What is the LCP element and how do I find it?

The LCP element is whichever visible content block is largest in the viewport at the time it finishes loading. On most landing pages, it's the hero image (most common), the H1 heading (if large and text-rendered), or a video poster image. To find it: run Google PageSpeed Insights on your URL and look for the 'LCP element' in the results — it shows exactly which element is being measured and its render time. Chrome DevTools → Performance tab → run a recording → look for the LCP marker in the timeline.

How does LCP affect paid advertising ROI?

For paid traffic campaigns, LCP directly determines how many paid visitors see your actual offer. If LCP is 5 seconds on mobile, a significant percentage of paid visitors (research suggests 40–50% for load times over 3s) abandon before the main content renders — you pay for the click but get no chance to convert. For a campaign spending €10,000/month with 5s LCP, improving to 2s LCP could recover €4,000–5,000/month in effectively wasted clicks. This makes LCP optimization one of the highest-ROI technical interventions for any business running paid traffic.

What is TTFB and how does it relate to LCP?

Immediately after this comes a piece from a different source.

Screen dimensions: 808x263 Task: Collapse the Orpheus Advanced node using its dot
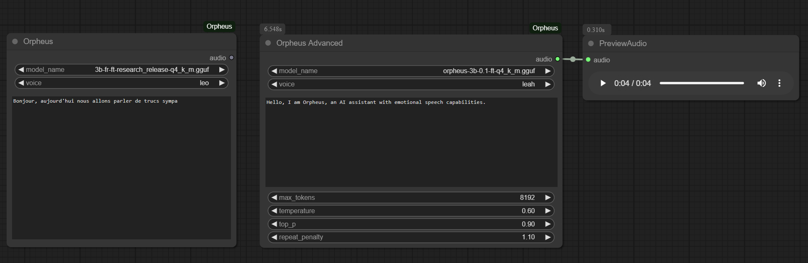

Time to First Byte (TTFB) is the time between the browser requesting a page and receiving the first byte of the response from the server. TTFB directly impacts LCP because LCP can't start rendering until the server responds. A TTFB of 2 seconds means LCP will be at least 2 seconds — before any asset downloading or rendering begins. Google recommends TTFB under 800ms for good LCP. The fixes: server-side caching (biggest impact), CDN edge caching, faster hosting infrastructure, and database query optimization for dynamic pages.